Every line of the entries below that mentions "link" is to be copied out.

[MATERIAL FOR THE TASK — start]

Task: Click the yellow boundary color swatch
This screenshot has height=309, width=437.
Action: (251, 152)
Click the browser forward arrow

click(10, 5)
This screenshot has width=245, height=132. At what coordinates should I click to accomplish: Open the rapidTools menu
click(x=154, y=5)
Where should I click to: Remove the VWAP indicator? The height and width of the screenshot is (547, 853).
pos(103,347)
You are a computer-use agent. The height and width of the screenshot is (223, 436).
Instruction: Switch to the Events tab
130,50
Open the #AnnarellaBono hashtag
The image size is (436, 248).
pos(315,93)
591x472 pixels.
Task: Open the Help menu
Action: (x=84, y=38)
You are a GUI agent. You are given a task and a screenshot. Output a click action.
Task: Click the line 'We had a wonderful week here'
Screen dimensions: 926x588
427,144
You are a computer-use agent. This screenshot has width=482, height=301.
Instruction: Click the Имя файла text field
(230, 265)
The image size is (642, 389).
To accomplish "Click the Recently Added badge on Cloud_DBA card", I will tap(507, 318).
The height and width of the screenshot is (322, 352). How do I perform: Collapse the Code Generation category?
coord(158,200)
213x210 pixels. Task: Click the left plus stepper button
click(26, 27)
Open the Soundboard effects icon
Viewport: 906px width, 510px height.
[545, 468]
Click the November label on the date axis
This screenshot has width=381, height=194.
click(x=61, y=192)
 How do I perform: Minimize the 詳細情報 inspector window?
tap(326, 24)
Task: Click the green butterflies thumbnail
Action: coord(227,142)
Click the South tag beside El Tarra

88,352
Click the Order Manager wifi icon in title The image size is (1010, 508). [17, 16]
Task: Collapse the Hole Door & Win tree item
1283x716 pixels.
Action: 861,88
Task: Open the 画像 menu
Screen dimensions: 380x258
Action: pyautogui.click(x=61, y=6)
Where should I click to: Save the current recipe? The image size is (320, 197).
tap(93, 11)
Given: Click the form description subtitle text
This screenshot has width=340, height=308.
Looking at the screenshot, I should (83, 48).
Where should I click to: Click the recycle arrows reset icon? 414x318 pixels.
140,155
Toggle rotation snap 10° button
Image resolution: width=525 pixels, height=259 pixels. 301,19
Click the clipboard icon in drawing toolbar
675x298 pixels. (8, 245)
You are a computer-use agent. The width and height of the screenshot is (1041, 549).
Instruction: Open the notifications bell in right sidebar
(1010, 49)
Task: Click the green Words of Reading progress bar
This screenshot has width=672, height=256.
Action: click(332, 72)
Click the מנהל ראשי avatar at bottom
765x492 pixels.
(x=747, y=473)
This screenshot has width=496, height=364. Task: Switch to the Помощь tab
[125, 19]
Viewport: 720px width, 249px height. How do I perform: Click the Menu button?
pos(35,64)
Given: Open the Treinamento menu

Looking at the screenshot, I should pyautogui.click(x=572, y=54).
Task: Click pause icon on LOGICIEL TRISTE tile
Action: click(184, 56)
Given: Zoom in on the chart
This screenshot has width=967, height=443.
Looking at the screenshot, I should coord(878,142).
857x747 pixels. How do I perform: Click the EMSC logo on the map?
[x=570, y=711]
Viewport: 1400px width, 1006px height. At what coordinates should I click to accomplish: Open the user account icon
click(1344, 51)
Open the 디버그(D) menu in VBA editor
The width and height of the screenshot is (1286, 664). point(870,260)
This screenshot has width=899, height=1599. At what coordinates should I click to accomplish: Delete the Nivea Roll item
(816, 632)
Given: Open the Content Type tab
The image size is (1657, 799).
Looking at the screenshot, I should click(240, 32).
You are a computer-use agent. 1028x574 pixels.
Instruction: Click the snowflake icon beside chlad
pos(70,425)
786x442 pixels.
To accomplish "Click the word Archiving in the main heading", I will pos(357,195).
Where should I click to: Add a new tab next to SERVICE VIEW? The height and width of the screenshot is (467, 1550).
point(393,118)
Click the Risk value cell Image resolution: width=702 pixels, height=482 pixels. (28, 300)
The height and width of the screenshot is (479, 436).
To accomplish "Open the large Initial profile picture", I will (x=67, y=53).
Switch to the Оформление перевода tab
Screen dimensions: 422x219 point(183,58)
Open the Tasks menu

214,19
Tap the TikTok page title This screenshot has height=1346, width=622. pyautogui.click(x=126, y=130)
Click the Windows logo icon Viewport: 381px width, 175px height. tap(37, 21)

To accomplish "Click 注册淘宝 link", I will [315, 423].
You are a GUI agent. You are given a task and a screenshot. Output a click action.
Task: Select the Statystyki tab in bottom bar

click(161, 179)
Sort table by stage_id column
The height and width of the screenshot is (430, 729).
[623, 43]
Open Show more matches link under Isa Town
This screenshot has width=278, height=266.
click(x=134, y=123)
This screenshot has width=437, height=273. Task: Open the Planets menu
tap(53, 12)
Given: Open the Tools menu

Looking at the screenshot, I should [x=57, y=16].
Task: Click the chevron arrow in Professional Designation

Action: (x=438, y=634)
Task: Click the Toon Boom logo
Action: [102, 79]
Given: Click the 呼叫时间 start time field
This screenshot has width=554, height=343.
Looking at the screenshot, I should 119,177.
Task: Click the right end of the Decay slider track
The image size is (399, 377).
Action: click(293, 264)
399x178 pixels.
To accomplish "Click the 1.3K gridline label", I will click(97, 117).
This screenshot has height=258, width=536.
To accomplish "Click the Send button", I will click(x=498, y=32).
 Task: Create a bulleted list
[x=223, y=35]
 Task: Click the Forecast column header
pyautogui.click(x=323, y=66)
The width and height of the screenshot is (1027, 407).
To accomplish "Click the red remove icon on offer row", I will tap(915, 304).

[MATERIAL FOR THE TASK — finish]

■ RESULT ■
To accomplish "Click 注册淘宝 link", I will [315, 423].
Open Show more matches link under Isa Town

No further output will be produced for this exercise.